I give because I want to ease suffering, but ironically, sometimes it causes pain for me. It came in spades the past month and forced me to make sense of it. I dug deep and uncovered how the fate of Neil, his dogs, my friend, and the cat I don’t know all tie into my losing Sawyer. And when I dug even deeper, that shares a tie with losing my mom, for whom I was the caretaker during the years she developed and succumbed to dementia. I did my best to give her a safe space and comfortable place to wind down before the inevitable shitty ending where she died. 

Where do I go from here? It would be easy to just back off, keep my extra money to myself, and pull tight my emotional shutters to protect myself. After all, how many people with jobs and homes and no worries about where to find their next meal ignore the suffering they see in the world? Sadly, plenty do. Yet, I refuse to become someone so blind to it that I fool myself into believing everyone gets what’s coming to them and should pull up those proverbial bootstraps or STFU. 

I’ve come to the conclusion that when I put myself out there to offer help to someone whose suffering I want to alleviate, I risk the potential to get hurt. I may cry over the cruelty animals suffer, I may wring my hands with uncertainty about what exactly my role should be, and I may get ripped off by someone. Reward rarely comes without risk. I will give in the capacity that feels right and I can afford, and I will trust that it all balances out somehow.

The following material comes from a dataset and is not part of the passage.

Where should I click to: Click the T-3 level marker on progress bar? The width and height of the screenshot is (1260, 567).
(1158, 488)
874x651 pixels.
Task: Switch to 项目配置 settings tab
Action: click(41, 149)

The good deeds we do are all somehow interconnected, and while a few bucks for a bag of dog food here, or a night at a motel there don’t amount to corporate levels of donations, they all mean something. The key is to learn to balance the pain that can come with trying to put a roadblock in front of the suffering of others with the joy it gives me. And to know that if I sit down to write it all out, to trust that I can make sense of it with my words, learn from it, and move on a little wiser.